Is It All About The Data Scientist?

Mona Patel
Mona Patel is a Senior Manager for Big Data Marketing at EMC Corporation. With over 15 years of working with data at The Department of Water and Power, Air Touch Communications, Oracle, and MicroStrategy, Mona decided to grow her career at EMC, a leader in Big Data.

The answer is no. It is a holistic, team effort that involves expanding the mind and skill set of executives, business users, IT implementers, data scientists, and application developers to all work collectively to define a strategy and derive newer insight from big data.

And that is why EMC is so heavily focused on breaking down organizational silos and training professionals to become data scientists or at least think like data scientists, transforming these individuals into data savvy professionals working towards the same goal – competitive advantage.

I spoke to Louis Frolio, Advisory Technical Ed Consultant for EMC Big Data Solutions, how as part of a team in EMC Education Services is creating a massive professional transformation through a MOOC – Massive Open Online Course. Data Lakes for Big Data MOOC gives you an opportunity to become a data savvy professional and take on a big data or data science role in your organization at absolutely no cost.

The course kicked off May 11, but you still have plenty of time to enroll and complete the course to earn a certificate before June 8. The top 500 students (based on cumulative grade for the MOOC) will receive an electronic copy of the Data Science book just released by EMC Education Services.

1.  What is a MOOC and what is the goal of this education format? Why was it used for this course?

Over the past several years, a new trend in Education Delivery has slowly gained traction. “Classroom Flipping”, aka MOOC (Massive Open Online Course), involves delivering courses to very large numbers of students (upwards of 40,000), all at once via the internet. The term “flipping” is used because the students consume the lectures and materials at their leisure and use the MOOC platform to do homework, assignments, and interact with other students and instructors – The opposite of a traditional classroom experience.

In a MOOC, instructors develop the curriculum but do not teach it live. The educational material can be video, interactive eLearnings, literature, plus much more. The content is delivered asynchronously, meaning the students can consume the material at their convenience. What makes a MOOC so great is that it provides a place for students to engage and learn from each other.

My role as an instructor in the “Data Lakes for Big Data” MOOC is to engage students in the forums, answer questions, and foster collaboration between the students. The Emerging Technology Education group within EMC Education Services chose a MOOC for its “Data Lake for Big Data” course because it fits into a blended learning model approach to technical education and training.

2.  Who should attend this course and what value will this education bring to the organization after the 4 week course?

This course was designed with a single demographic in mind – Anyone who wants to know more about Big Data and Data Lakes. There are no pre-requisites for this course outside of a genuine interest in these emerging technologies and a desire to learn.

At the conclusion of this course students will have a solid foundation of knowledge to build upon which can include the EMC Certified Data Science and Big Data Analytics track. More importantly, students will be fully equipped to recognize and speak to big data challenges within their organizations. We fully expect that students completing this course will be able to demonstrate the value of big data and data science to their management teams.

Given data:
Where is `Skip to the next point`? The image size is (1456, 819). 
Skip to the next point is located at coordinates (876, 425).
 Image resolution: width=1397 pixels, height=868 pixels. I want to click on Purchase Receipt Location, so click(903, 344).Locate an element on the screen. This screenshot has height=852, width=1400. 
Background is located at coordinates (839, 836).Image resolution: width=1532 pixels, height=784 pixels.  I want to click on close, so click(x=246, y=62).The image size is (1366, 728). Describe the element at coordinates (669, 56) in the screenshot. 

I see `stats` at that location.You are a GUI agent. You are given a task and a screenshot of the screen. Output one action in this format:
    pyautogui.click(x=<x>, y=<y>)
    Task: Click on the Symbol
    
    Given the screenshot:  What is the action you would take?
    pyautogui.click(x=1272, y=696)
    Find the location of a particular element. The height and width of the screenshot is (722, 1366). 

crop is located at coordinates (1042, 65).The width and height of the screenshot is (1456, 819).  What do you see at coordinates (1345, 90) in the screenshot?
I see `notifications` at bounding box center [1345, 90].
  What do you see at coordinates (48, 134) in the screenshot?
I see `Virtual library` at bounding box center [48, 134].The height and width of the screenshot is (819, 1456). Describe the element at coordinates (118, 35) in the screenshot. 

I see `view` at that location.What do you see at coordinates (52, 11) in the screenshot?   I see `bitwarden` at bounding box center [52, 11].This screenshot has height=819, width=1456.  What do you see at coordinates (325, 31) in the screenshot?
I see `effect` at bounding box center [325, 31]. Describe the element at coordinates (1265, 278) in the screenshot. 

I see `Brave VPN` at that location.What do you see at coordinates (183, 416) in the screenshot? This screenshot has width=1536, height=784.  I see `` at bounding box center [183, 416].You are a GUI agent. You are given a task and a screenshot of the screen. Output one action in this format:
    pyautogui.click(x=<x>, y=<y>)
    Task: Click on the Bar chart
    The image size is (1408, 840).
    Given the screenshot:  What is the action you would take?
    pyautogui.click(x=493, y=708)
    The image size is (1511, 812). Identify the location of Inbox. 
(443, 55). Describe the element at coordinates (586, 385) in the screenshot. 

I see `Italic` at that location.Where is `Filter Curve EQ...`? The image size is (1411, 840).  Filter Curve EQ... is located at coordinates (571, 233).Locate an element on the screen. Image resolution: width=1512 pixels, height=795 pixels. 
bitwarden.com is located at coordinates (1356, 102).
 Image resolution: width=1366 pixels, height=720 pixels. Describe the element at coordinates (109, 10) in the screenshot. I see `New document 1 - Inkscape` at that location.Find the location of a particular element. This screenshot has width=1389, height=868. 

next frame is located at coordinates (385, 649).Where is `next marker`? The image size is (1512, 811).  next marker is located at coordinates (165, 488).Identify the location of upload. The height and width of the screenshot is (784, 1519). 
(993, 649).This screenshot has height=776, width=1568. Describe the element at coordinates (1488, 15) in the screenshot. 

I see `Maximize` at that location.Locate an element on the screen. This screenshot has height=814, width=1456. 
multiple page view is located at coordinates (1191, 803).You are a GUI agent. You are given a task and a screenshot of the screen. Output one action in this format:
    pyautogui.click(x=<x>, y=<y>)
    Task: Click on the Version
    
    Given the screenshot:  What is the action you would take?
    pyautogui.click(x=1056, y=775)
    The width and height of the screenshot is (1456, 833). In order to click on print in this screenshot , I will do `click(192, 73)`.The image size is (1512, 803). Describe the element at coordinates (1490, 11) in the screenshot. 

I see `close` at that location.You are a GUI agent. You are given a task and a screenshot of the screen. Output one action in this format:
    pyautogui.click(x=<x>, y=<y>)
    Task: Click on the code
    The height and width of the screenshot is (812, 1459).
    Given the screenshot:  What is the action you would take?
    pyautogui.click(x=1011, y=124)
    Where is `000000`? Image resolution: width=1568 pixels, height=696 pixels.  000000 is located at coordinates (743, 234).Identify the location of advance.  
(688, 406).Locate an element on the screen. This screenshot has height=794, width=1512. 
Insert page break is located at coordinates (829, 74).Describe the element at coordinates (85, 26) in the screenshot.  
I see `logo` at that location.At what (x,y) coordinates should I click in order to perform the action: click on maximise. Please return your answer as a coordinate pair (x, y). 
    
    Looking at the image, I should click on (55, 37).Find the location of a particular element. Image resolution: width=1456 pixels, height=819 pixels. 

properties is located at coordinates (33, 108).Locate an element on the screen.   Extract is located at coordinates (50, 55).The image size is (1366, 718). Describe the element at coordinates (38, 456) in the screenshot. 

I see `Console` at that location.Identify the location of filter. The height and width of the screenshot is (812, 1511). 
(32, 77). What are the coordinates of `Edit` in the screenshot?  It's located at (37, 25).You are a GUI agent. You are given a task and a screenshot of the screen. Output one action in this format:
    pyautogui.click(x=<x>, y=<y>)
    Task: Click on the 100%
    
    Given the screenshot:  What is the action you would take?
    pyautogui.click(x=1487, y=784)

The exercise: Summarize the article on EMC's Data Lakes for Big Data MOOC in two sentences.

Solved exercise: Deriving insight from big data is not only the data scientist's job but a team effort among executives, business users, IT implementers, data scientists, and application developers. For that reason, EMC is breaking down organizational silos and training professionals to think like data scientists, partly through the free four-week Data Lakes for Big Data MOOC, which has no prerequisites, delivers material asynchronously, and prepares students to recognize and speak to big data challenges in their organizations.